* Requirement
The answer must be every line of the data that holds the word "logo".

Stored records
· · · · ·
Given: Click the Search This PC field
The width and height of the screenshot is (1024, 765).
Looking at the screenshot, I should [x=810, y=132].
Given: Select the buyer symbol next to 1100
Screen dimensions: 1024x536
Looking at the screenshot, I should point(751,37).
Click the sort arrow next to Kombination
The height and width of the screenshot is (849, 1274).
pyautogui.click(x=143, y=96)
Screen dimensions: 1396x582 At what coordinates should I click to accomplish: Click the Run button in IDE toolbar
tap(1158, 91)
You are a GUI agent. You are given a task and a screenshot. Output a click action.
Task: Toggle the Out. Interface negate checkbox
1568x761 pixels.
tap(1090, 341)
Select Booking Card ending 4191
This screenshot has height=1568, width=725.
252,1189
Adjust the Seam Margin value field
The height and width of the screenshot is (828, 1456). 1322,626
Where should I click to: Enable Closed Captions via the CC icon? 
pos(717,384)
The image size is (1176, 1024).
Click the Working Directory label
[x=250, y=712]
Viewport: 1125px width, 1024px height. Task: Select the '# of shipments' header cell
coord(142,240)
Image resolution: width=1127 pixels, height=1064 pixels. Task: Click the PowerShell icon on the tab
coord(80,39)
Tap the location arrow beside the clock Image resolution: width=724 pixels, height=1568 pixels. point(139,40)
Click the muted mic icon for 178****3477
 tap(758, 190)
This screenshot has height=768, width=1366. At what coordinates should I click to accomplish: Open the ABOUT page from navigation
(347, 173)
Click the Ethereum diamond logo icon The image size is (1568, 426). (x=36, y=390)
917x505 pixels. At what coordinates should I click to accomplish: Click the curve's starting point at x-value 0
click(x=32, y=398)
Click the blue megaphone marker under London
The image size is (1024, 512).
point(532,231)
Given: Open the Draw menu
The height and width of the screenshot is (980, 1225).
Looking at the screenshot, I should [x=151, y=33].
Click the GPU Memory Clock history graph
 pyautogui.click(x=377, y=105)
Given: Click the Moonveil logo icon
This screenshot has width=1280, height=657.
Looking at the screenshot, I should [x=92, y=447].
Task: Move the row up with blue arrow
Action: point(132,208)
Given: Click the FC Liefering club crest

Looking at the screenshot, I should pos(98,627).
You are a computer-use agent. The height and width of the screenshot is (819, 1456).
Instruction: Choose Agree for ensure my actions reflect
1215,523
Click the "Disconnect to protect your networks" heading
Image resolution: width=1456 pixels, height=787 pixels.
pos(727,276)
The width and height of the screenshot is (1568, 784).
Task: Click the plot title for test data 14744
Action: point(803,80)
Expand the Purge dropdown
· · · · ·
* Worked solution
Click the Ethereum diamond logo icon The image size is (1568, 426). (x=36, y=390)
Given: Click the Moonveil logo icon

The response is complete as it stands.